Develop Reference

Why to create a derived password of 256 bytes and later get bytes from result?

I have found an example that uses AES encrypt to encrypt text. The code is this:
public static string Encrypt(string PlainText, string Password,
string Salt = "Kosher", string HashAlgorithm = "SHA1",
int PasswordIterations = 2, string InitialVector = "OFRna73m*aze01xY",
int KeySize = 256)
{
if (string.IsNullOrEmpty(PlainText))
return "";
byte[] InitialVectorBytes = Encoding.ASCII.GetBytes(InitialVector);
byte[] SaltValueBytes = Encoding.ASCII.GetBytes(Salt);
byte[] PlainTextBytes = Encoding.UTF8.GetBytes(PlainText);
PasswordDeriveBytes DerivedPassword = new PasswordDeriveBytes(Password, SaltValueBytes, HashAlgorithm, PasswordIterations);
byte[] KeyBytes = DerivedPassword.GetBytes(KeySize / 8);
RijndaelManaged SymmetricKey = new RijndaelManaged();
SymmetricKey.Mode = CipherMode.CBC;
byte[] CipherTextBytes = null;
using (ICryptoTransform Encryptor = SymmetricKey.CreateEncryptor(KeyBytes, InitialVectorBytes))
{
using (MemoryStream MemStream = new MemoryStream())
{
using (CryptoStream CryptoStream = new CryptoStream(MemStream, Encryptor, CryptoStreamMode.Write))

## Data section
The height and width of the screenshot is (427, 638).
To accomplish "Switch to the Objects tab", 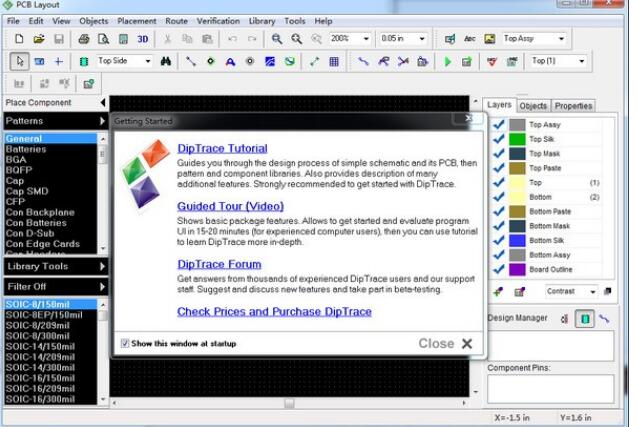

## Job
Reproduce the AES encryption thread in full, word for word. This data was taken from a different source than the thread.

## Correct answer
Develop Reference

Why to create a derived password of 256 bytes and later get bytes from result?

I have found an example that uses AES encrypt to encrypt text. The code is this:
public static string Encrypt(string PlainText, string Password,
string Salt = "Kosher", string HashAlgorithm = "SHA1",
int PasswordIterations = 2, string InitialVector = "OFRna73m*aze01xY",
int KeySize = 256)
{
if (string.IsNullOrEmpty(PlainText))
return "";
byte[] InitialVectorBytes = Encoding.ASCII.GetBytes(InitialVector);
byte[] SaltValueBytes = Encoding.ASCII.GetBytes(Salt);
byte[] PlainTextBytes = Encoding.UTF8.GetBytes(PlainText);
PasswordDeriveBytes DerivedPassword = new PasswordDeriveBytes(Password, SaltValueBytes, HashAlgorithm, PasswordIterations);
byte[] KeyBytes = DerivedPassword.GetBytes(KeySize / 8);
RijndaelManaged SymmetricKey = new RijndaelManaged();
SymmetricKey.Mode = CipherMode.CBC;
byte[] CipherTextBytes = null;
using (ICryptoTransform Encryptor = SymmetricKey.CreateEncryptor(KeyBytes, InitialVectorBytes))
{
using (MemoryStream MemStream = new MemoryStream())
{
using (CryptoStream CryptoStream = new CryptoStream(MemStream, Encryptor, CryptoStreamMode.Write))